== Available records ==
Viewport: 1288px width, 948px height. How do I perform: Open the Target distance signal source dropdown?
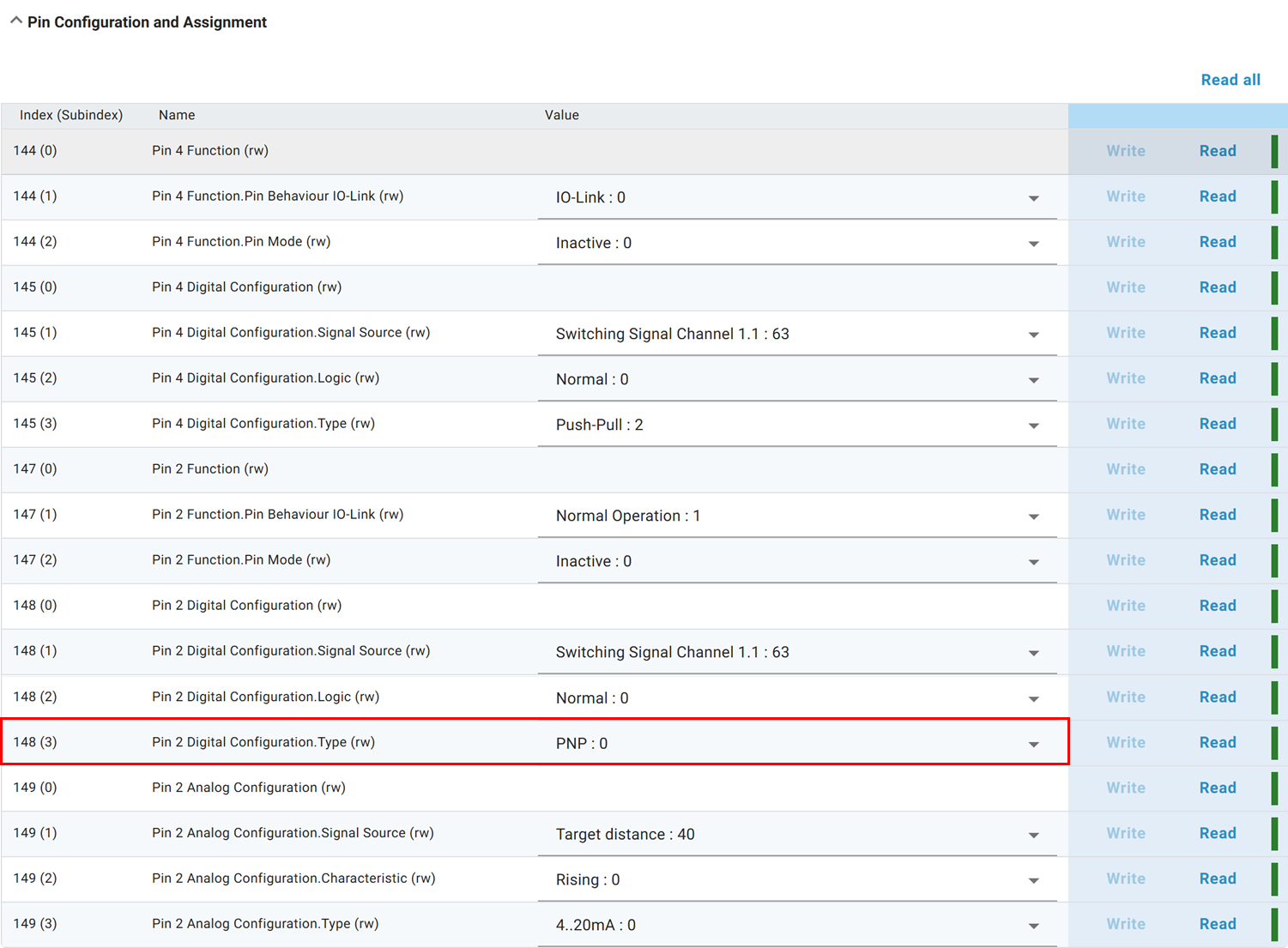pyautogui.click(x=1033, y=835)
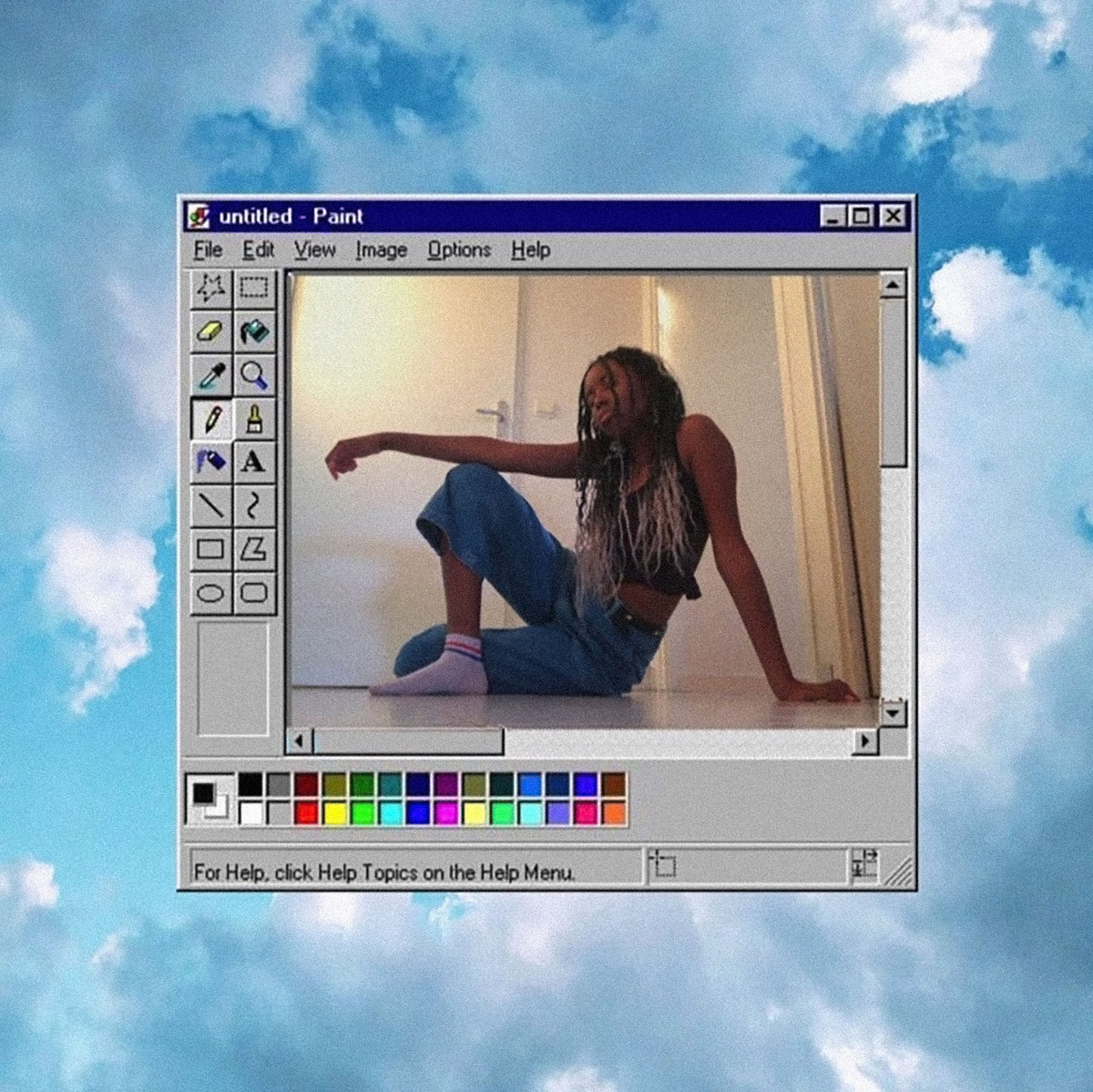Click the horizontal scrollbar right arrow
The height and width of the screenshot is (1092, 1093).
(x=865, y=741)
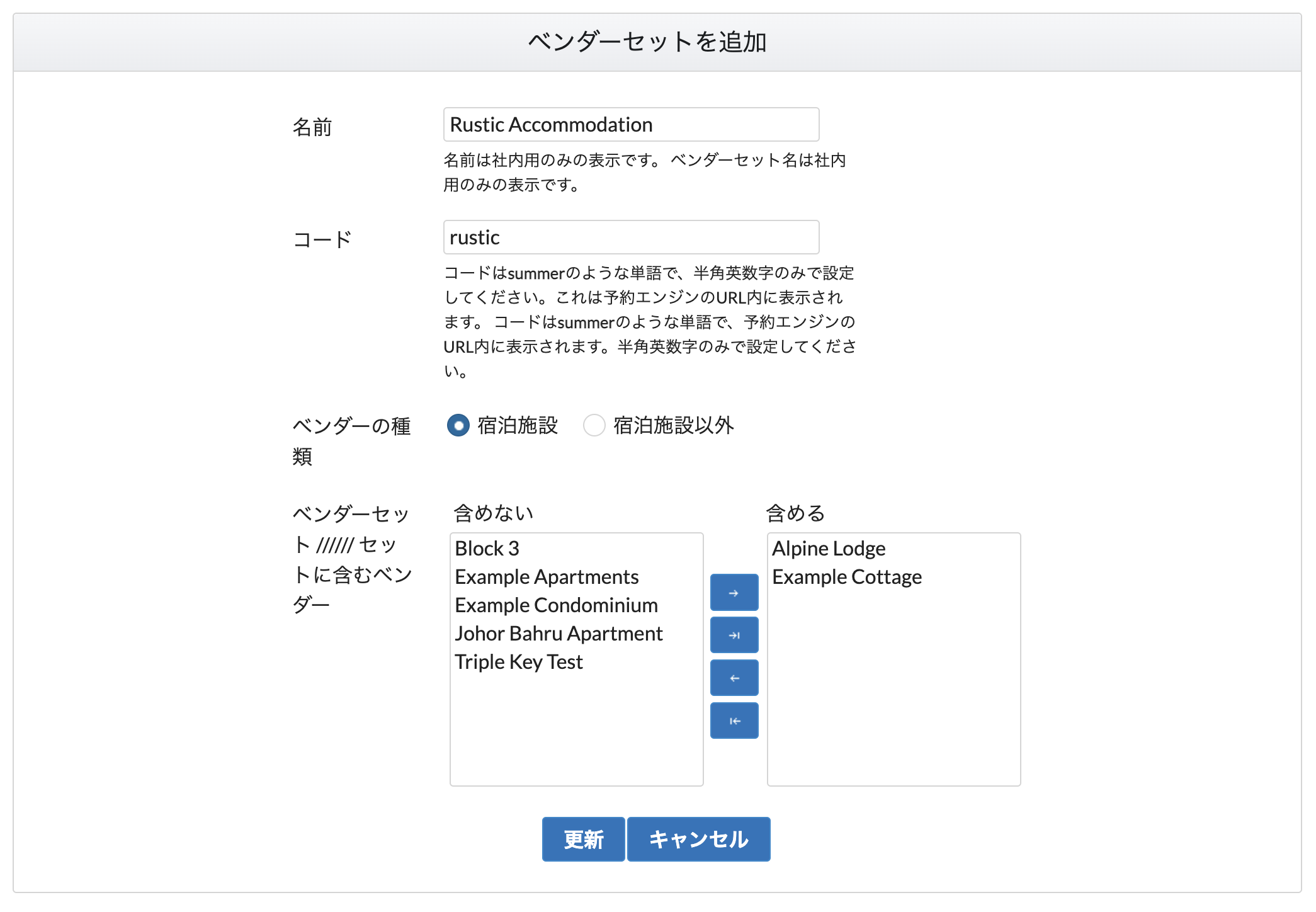The height and width of the screenshot is (912, 1316).
Task: Click the キャンセル button
Action: [698, 839]
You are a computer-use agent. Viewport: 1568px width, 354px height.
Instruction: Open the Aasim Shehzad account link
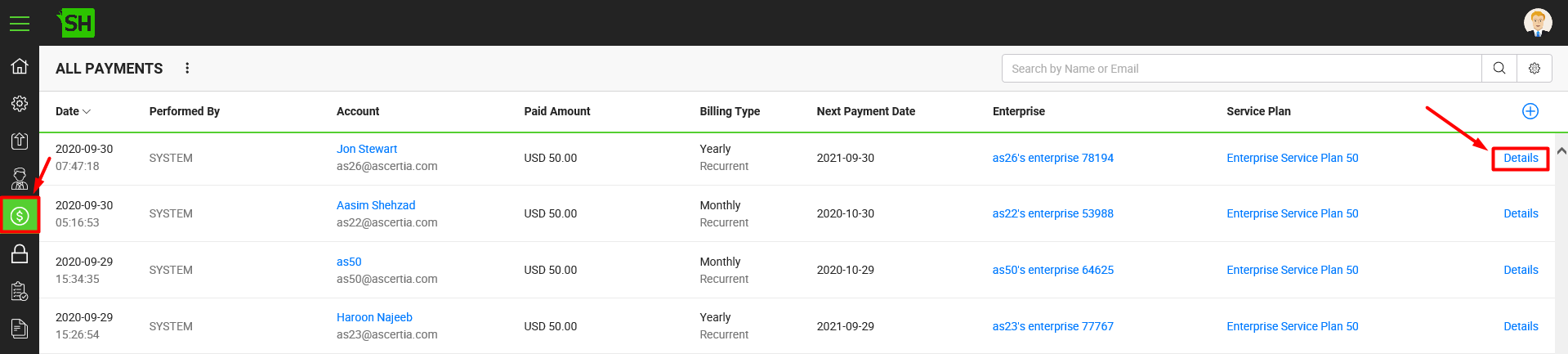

== Task statement ==
Turn the listing above into a numbered list with one line per entry, and drop any blank lines. Leave the pictures out.

== Worked solution ==
1. Viewport: 1288px width, 948px height. How do I perform: Open the Target distance signal source dropdown?
2. pyautogui.click(x=1033, y=835)
3. Click the horizontal scrollbar right arrow
4. The height and width of the screenshot is (1092, 1093).
5. (x=865, y=741)
6. The height and width of the screenshot is (912, 1316).
7. Task: Click the キャンセル button
8. Action: [698, 839]
9. You are a computer-use agent. Viewport: 1568px width, 354px height.
10. Instruction: Open the Aasim Shehzad account link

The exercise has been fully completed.